MAXDIM controls the maximum size of a dimension. When it is set to a reasonable value like 12, it prevents from really skinny objects (i.e., pencils, fingers, wires) from getting templates of size 1x80, and instead they will become 1x12. These really skinny objects will simply have fewer dimensions than rectangular objects.

In your single-feature-vector-per-image scenario, you should consider if your images all have the same size or not. The notion of initializing a template is a bit different than in the object detection case (where objects can have dramatically different aspect ratios), so you'll have to think a bit about your problem formulation and modify the code accordingly.

It seems like train_skip_mining should do what you mention. Even though I wouldn't have called the variable that if it did something completely different, you should toggle this parameter and trace/profile/debug the code to verify that it does what you want.

Cheers!
@quantombone

angela0130 · 2014-07-23T11:02:27Z

Hi Tomasz,

Since HMP feature extractor is time consuming, I am curious about how many times esvm_features will be called in hard negative mining.
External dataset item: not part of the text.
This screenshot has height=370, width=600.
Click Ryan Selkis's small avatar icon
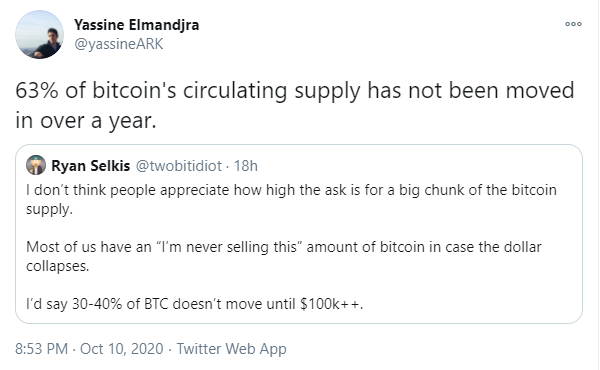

I trace the codes, and what I know is that:
Given 1 positive and Nneg negative examples, ESVM will initialize a model with positive exemplar's features. Then, use my_randomize to shuffle the negative examples for hard negative mining. ESVM will apply current model to negative samples (NLevel with esvm_pyramid), and if wrong bounding boxes are detected, there are collected to update the model.

Consequently, the number of calling esvm_features = Nneg_NLevel. The number can be decreased by making MAXLEVEL = 1 in esvm_pyramid. I noticed that default_params.train_max_mine_iterations = 100; and we only have 125 total negative images. Does that mean esvm_features will be called Nneg_100 = 12500 times?
Because the training time is much longer than I expected, I was wondering the details of hard negative mining. Correct me if there is any misunderstanding of hard negative mining process. Thanks!!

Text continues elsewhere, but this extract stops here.